▸ Text excerpt

Anyway, I had many posts about my situation since August 2004. To sum it up, my ex gf broke up with me because she was interested in someone else, and she immediately went out with him (I saw them only 2 days after she dumped me). We were together for 4 1/2 years, and I was actually about to ask her to marry me in only a month or so after she dumped me.

 

Well, I found out back in January that she got engaged to her man at Christmas, and they are going to get married this August. It really set me back - not back to square one, but it hurt. I was thinking - "how the heck can she get engaged to someone after only 5 months of being with him, especially after our long history together?"

 

I realize that it may work out for her, and I'm trying to accept it and pray for her that it does. I still deep down hope that it will not work out, but I know that is not right. So i am really trying to sincerely hope the best for her, but it is hard.

 

Looking back now, I could see the writing on the wall - she acted a little different during our last month together, but I was too dumb to realize that I was losing her. Looking back, it was so obvious that she was interested in someone else - emails, secretive, etc.

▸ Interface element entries

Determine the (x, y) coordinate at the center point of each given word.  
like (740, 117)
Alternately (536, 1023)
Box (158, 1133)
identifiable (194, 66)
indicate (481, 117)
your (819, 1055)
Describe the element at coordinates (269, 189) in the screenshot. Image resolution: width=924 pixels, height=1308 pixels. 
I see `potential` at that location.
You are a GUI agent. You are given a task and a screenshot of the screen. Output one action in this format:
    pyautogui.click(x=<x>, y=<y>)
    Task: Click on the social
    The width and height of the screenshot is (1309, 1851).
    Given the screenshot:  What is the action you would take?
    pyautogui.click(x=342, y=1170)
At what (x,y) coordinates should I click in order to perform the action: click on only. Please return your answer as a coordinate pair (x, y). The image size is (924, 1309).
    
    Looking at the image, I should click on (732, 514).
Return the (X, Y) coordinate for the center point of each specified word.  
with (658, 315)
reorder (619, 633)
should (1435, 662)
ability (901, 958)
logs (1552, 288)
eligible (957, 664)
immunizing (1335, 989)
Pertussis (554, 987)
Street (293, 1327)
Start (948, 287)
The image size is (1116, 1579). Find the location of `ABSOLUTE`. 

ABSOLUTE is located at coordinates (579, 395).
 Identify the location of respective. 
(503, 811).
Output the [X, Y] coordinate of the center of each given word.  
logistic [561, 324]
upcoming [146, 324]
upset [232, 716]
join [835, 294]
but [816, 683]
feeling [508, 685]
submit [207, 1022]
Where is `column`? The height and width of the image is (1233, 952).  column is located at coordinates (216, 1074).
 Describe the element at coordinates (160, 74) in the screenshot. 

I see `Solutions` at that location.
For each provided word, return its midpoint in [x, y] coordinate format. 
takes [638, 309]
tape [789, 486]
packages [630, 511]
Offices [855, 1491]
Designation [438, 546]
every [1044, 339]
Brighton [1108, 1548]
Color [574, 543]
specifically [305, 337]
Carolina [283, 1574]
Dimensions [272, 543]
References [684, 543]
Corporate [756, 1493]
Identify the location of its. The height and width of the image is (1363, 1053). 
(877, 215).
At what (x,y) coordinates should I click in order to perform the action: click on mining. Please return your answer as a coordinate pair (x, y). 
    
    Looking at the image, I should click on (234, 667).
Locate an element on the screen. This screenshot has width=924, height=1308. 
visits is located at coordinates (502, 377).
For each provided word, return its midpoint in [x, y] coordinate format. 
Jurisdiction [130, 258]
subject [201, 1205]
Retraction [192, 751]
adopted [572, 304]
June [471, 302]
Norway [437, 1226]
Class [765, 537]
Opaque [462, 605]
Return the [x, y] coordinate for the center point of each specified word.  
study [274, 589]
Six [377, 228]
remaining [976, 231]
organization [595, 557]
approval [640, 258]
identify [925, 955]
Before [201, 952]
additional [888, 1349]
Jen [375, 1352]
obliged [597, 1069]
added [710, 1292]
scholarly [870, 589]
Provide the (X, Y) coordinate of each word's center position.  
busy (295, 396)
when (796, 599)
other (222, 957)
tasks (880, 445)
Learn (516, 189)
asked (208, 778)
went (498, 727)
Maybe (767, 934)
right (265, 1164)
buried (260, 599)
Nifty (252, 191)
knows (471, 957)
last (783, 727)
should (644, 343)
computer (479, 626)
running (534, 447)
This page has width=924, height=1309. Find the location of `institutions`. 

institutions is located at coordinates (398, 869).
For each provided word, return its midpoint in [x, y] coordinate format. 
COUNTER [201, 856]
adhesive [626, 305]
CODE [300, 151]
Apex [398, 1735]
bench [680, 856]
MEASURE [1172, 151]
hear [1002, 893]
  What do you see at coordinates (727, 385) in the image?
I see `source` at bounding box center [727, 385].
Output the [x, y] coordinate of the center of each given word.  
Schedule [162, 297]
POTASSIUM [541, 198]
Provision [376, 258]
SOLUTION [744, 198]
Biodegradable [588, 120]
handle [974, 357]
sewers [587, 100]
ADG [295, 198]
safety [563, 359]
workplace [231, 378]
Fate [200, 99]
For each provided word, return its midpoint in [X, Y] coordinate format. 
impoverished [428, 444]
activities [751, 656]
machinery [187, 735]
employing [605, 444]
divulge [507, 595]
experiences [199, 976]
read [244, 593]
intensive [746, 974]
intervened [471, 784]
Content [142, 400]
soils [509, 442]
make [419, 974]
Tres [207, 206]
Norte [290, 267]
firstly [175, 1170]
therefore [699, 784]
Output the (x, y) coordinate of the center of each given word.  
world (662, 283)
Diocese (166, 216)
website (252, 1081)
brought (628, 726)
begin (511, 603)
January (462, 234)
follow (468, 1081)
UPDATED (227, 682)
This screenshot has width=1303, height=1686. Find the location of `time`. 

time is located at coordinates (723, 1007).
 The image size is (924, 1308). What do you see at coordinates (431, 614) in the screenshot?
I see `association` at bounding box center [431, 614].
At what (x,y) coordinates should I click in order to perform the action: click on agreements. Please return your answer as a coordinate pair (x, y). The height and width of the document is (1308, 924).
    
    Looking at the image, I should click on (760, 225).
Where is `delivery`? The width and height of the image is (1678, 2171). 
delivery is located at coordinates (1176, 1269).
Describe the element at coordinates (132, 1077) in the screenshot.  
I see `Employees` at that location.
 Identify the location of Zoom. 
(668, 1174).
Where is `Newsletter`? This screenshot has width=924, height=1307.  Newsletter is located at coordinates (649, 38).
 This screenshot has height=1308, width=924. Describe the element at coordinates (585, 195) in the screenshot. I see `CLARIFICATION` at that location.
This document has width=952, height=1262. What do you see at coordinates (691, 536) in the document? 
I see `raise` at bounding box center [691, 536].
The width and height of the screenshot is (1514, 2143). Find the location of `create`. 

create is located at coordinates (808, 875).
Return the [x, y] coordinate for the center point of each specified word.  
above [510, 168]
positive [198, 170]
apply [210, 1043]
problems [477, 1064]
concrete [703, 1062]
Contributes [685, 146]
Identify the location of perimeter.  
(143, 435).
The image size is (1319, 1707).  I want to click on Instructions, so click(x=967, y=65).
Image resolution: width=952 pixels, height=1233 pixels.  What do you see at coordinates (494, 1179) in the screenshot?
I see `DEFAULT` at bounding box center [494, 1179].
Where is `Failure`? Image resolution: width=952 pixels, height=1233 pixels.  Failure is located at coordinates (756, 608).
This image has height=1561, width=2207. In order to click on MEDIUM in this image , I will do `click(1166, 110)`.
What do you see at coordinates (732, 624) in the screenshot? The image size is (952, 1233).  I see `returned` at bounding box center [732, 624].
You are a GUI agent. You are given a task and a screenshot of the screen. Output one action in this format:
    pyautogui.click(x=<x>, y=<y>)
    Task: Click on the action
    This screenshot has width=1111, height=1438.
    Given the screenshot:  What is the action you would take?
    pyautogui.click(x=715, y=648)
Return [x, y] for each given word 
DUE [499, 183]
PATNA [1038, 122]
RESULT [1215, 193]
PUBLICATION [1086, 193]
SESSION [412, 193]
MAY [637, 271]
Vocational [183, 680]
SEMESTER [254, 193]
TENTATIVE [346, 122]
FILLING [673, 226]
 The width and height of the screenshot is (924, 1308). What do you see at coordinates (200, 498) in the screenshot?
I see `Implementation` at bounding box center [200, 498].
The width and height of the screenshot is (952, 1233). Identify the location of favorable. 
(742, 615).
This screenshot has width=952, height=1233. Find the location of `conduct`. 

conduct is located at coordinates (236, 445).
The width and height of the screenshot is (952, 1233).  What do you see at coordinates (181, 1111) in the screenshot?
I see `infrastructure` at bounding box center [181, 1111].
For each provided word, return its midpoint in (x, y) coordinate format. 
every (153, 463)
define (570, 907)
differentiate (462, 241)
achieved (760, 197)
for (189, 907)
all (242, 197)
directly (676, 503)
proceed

▸ The tasks
a) In the breakup post, condense the paragraph beginning "Well, I found out back in January" into two sentences, keeping its main facts.
b) Resume the breakup post after its final sentence and add a few more paragraphs in the same voice.

▸ Task responses
a) In January I learned that she had gotten engaged to her new man at Christmas, and that they plan to marry this August. The news hurt and set me back, though not to square one, and I kept asking how she could get engaged after only five months with him when we had such a long history together.

b)
Some of you on this forum will say that people fall for new people and it just happens. But I don't care what anyone says, IT IS NOT RIGHT to leave someone for someone else - especailly immediately!!!

 

Those of you who say that there is nothing wrong with that - well put yourself in that situation - how would you like it?

 

My point is, we should treat others as we would want to be treated, but we cannot control other people - That's life!!

 

Well, what are your opinions on a situation similar to mine - when someone dumps another and goes immediately to someone else?

 

Isn't getting engaged after 5 months a little too quick? I strongly feel that she just wants to get married for the sake of getting married.

 

I really think she is making a huge mistake, and not because she is my ex, but because i truly feel that she is in a rush to get married, especially since her younger sister just got married a few weeks ago. I wish I could tell her as a friend, but I know i can't.

 

Well, i still miss her, and yes, i still hope that she will contact me someday, but I know that it will not happen, especially since she is getting married in 4-5 months. It still hurts, and I still cry on occasion - I guess I'm just a sensitive guy, but at times, I wish I wasn't so sensitive - I wish I didn't care at all about all this, but i still do.

 

I would really like some honest opinions.

 

 

Thanks.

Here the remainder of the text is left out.